Damasco, 22 jun (SANA) La ciudad de Damasco acogió celebraciones por el Día de la Música, organizadas por la Asociación de Arte Renacentista bajo los auspicios del Ministerio de Cultura.
El programa incluyó tres veladas musicales que combinaron estilos orientales y occidentales, con la participación de conjuntos sirios y una amplia asistencia de público.
Una velada internacional en la Ópera
La Ópera de Damasco fue escenario de una velada protagonizada por el Coro de la Escuela Francesa, dirigido por Hanin Al-Halabi, y la Orquesta Dixieland, bajo la dirección del maestro Dalama Shehab.

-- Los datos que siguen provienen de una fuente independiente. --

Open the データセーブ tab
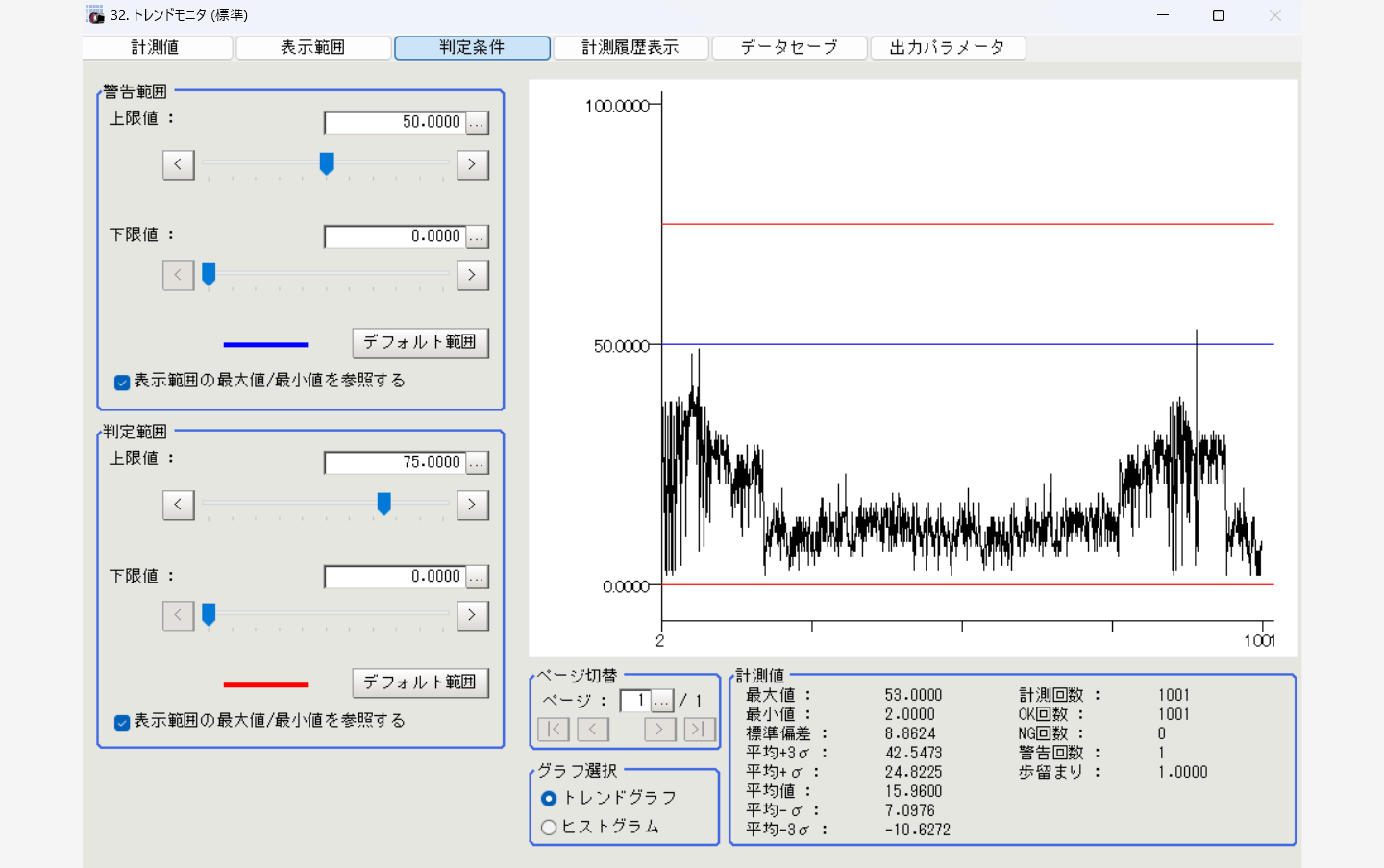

Los intérpretes ofrecieron un repertorio en inglés y francés ante un público oficial y diplomático.
En la apertura, el encargado de negocios de la Embajada de Francia en Damasco, Jean-Baptiste Favre, subrayó la riqueza del patrimonio cultural sirio y el papel de la música como componente esencial de su civilización.
Destacó asimismo la importancia del intercambio cultural para fortalecer los vínculos entre los pueblos y celebró la reactivación del evento tras la reapertura de la misión diplomática.
El maestro Dalama Shehab afirmó que la edición de este año ha reunido a estudiantes de la Escuela Francesa y jóvenes cantantes en un programa que abarca repertorio occidental y francés, recuperando el formato de conciertos al aire libre característico del Festival de la Música.
Presentaciones de Juventud y Patrimonio en el Hotel Talisman
En el Hotel Talisman tuvo lugar una segunda velada con las actuaciones de Panic Band, Shal y Fi y otros conjuntos, que interpretaron piezas orientales y occidentales, además de canciones sirias contemporáneas y tradicionales.
El artista Ali Qaddour destacó que la participación buscó poner en valor el patrimonio musical sirio y acercarlo a nuevas audiencias, en una propuesta que refuerza la música como lenguaje cultural compartido.
Una velada oriental en el Palacio Azem
El histórico Palacio Azem acogió una velada de música oriental interpretada por la Banda Troupe, en presencia de personalidades diplomáticas, artistas y público aficionado.
El concierto se integró en el entorno arquitectónico del palacio, cuyas arcadas y patios aportaron una dimensión patrimonial a la experiencia artística, reforzando el vínculo entre música y memoria cultural.
La representante de la Asociación de Arte Renacentista, Lama Antakya, destacó que la elección de espacios históricos busca acercar las artes al público en escenarios de alto valor simbólico. La artista Linda Bitar, acompañada por su conjunto, interpretó obras de referentes como Fairouz y Dalida Rahma, logrando una destacada acogida del público.
La Fiesta de la Música, celebrada cada 21 de junio, nació en Francia en 1982 y se ha extendido a numerosos países como una jornada dedicada a la difusión musical en espacios abiertos.
Las actividades en Damasco reflejan, según los organizadores, el compromiso con la promoción de las artes y el intercambio cultural, reafirmando la música como un lenguaje universal de encuentro entre los pueblos.